▶ **DOCUMENT EXTRACT**
How F1 team bosses used to be far larger characters
OPINION: There may still be fireworks between Toto Wolff and Christian Horner but some of the other F1 team bosses aren't quite such big characters. However, there was a time when they all had very strong personalities
Did you find the Formula 1 Friday interviews hard work during the final six races of 2024? Scarcely a week went by without Tom Clarkson gamely attempting to inveigle interesting answers from team principals who gave the impression of wishing they were doing something else – even reading the FIA so-called ‘Vision’ about diversity, accessibility, sustainability and box-ticking.
The problem is that more and more team principals are engineers. I’m not saying engineers are dull. But they’re unlikely to take a pop at each other in the same way as Toto Wolff compared Christian Horner with a “yapping little terrier”. Now we’re talking! Being the owner of a Border Terrier, I understood Horner’s cheerful response when expressing admiration for the feisty breed. Silly stuff, maybe, but it made a change from earnest discussion about the value of aero elasticity. That’s not my particular forte, which is probably why I appreciated the characters who ran F1 teams back in the day.
Frank Williams was not in the least technically minded. This had become apparent in the 1960s when Frank followed the Formula 3 circus around Europe in the company of Jonathan Williams (later to become a Ferrari F1 driver). “Frank told everyone he was my mechanic – which was completely untrue,” said Jonathan. “He didn’t know a piston from a piece of tin. He would pick up a spanner and, if you were lucky, he’d go to the correct end of the car.”
Or there was Ken Tyrrell who, when times were tough, offered to drive a truck to Monaco with one of his F1 cars that had been completed late. When Ken finally arrived, the truck showed signs of heavy contact with a building – or two – along the route.
There was rarely a dull moment when Ecclestone, Tyrrell and Williams were F1 team owners
Photo by: Sutton Images
Although authoritarian at times, Tyrrell enjoyed a laugh. I made the mistake of telling Ken about forging a press pass to get into the F1 paddock in my early days. Ken happened to mention this to Bernie Ecclestone and Max Mosley (then team principal at March). They hatched a plan to haul me before the next Formula One Constructors’ Association (FOCA) meeting where Max, in his former role as a barrister, would deliver a roasting and threaten to remove my credentials.
It never happened because the FOCA meeting was preoccupied with some important issue. I knew nothing of this until told some time later by a guffawing Tyrrell. Being in my first season as an F1 professional, I would have been scared rigid when faced by the quietly menacing Ecclestone in partnership with Mosley at his magisterial best.
Of course, there were team owners with engineering as a primary interest. Colin Chapman was the outstanding example; a genius whose Lotus cars frequently redefined F1 technology. When he introduced ground effect in 1978, no one initially understood what Chapman was up to. There was a suggestion that a trick differential was delivering the dramatic decrease in lap time.
The two contenders just about managed to hold their tempers in front of a mesmerised and salivating audience noting every furrowed brow and wince. It was brilliant to behold
Armed with this erroneous assumption, I interviewed Chapman in the John Player motorhome during the Belgian Grand Prix weekend at Zolder. With Mario Andretti as his nodding co-conspirator, Chapman strung me along. As I played back the tape once the truth was out, the roguish boss never actually agreed the trick diff was the magic ingredient. But neither did he deny it. Chapman hadn’t needed to lay a false trail; this idiot journalist had done it for him.

▶ **DATASET EXTRACT**
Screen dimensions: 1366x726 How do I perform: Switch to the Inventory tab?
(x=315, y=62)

* * *

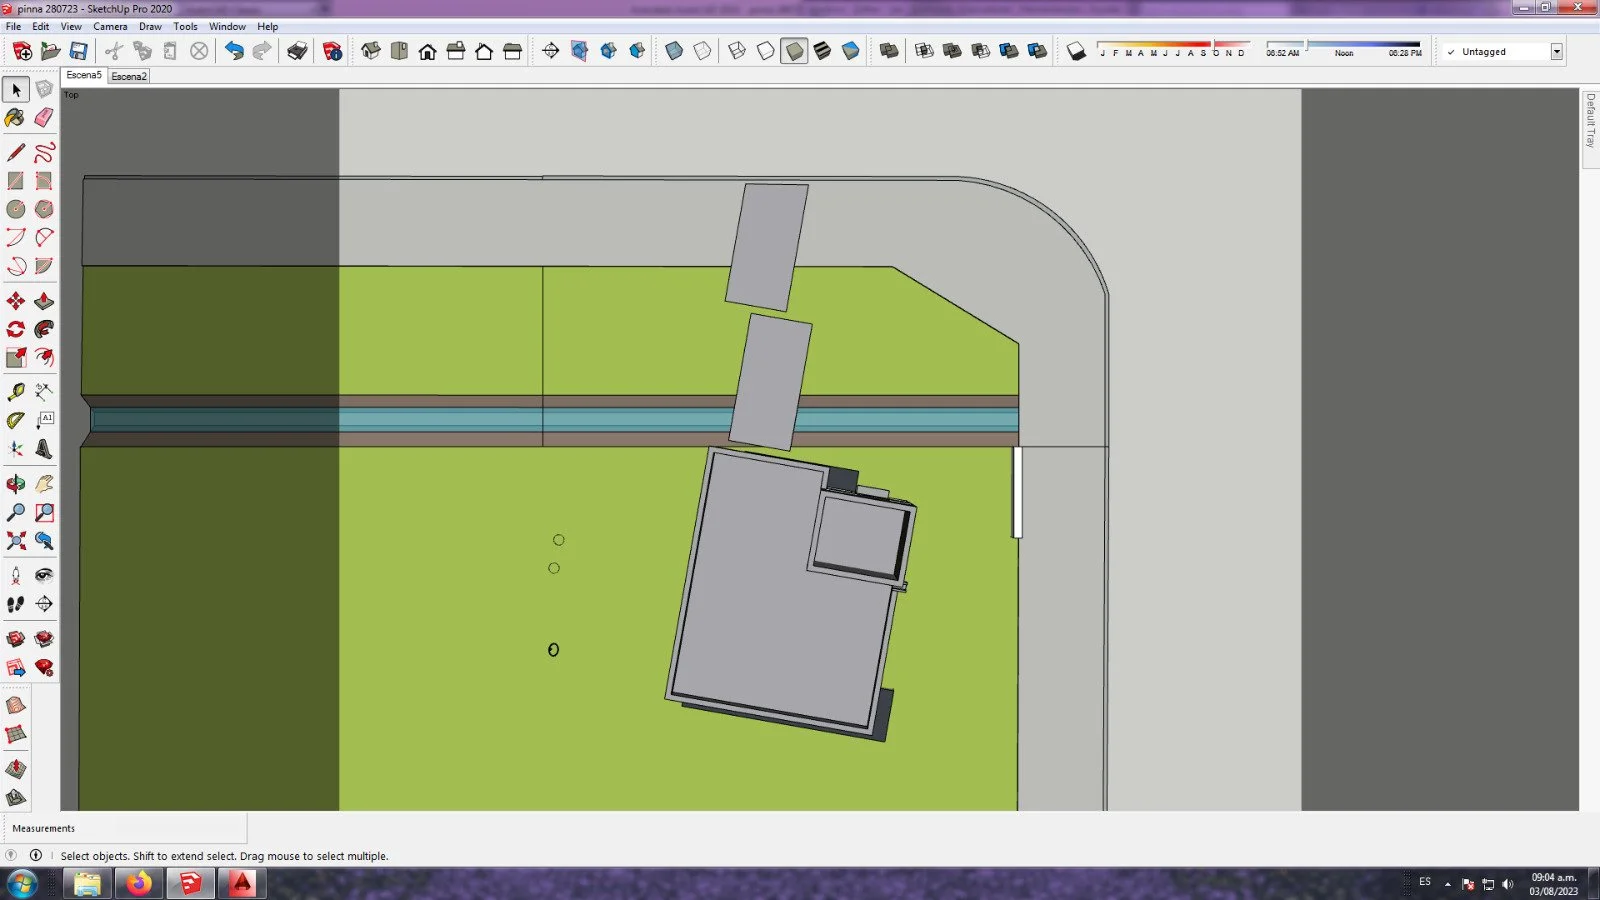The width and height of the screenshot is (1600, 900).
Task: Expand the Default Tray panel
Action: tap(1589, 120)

▶ **WORK INSTRUCTIONS**
Continue the opinion piece on former F1 team bosses from the point where it stops.

▶ **EXPECTED ANSWER**
On a lesser level, Morris Nunn knew which way was up when it came to intuitive engineering. That may not have been evident with some of his Ensign F1 cars, but the bold Morris would go to any lengths to discover winning recipes elsewhere in the paddock.
Rivals were keen to get a glimpse of the FW07's secrets in 1979
Photo by: Sutton Images
Williams had introduced what would become its title-winning FW07 at the US Grand Prix (West), the fourth round of the 1979 championship. Strange as it may seem by today’s standards, it was revealed in the pitlane – but not raced. Having completed the presentation, Williams covered the FW07 and parked it in the Long Beach Convention Centre, which acted as the paddock.
Early the following morning, Williams chief mechanic Ian Anderson arrived to see a pair of legs sticking out from beneath the FW07’s cover. Anderson (described by Patrick Head as “a fearsome-looking fellow with wild hair”) yanked the offending feet to reveal a chastened Nunn, complete with tape measure. Having later marched over to the Ensign camp, Head’s plan to deliver a furious rebuke was instantly dissolved by the sight of a trembling Nunn claiming, in his Brummie accent, he had been attacked by “a bloody madman – a wild man!"
Head would be central to a dramatic FIA media stand-off at Monza in 2003. There was no element of boredom at this one. Head (representing Williams, running Michelin) more or less accused Ross Brawn (Ferrari and Bridgestone) of prompting the FIA to adopt a different method of measuring tyre dimensions in the hope of rocking the Michelin boat at a crucial point in the season.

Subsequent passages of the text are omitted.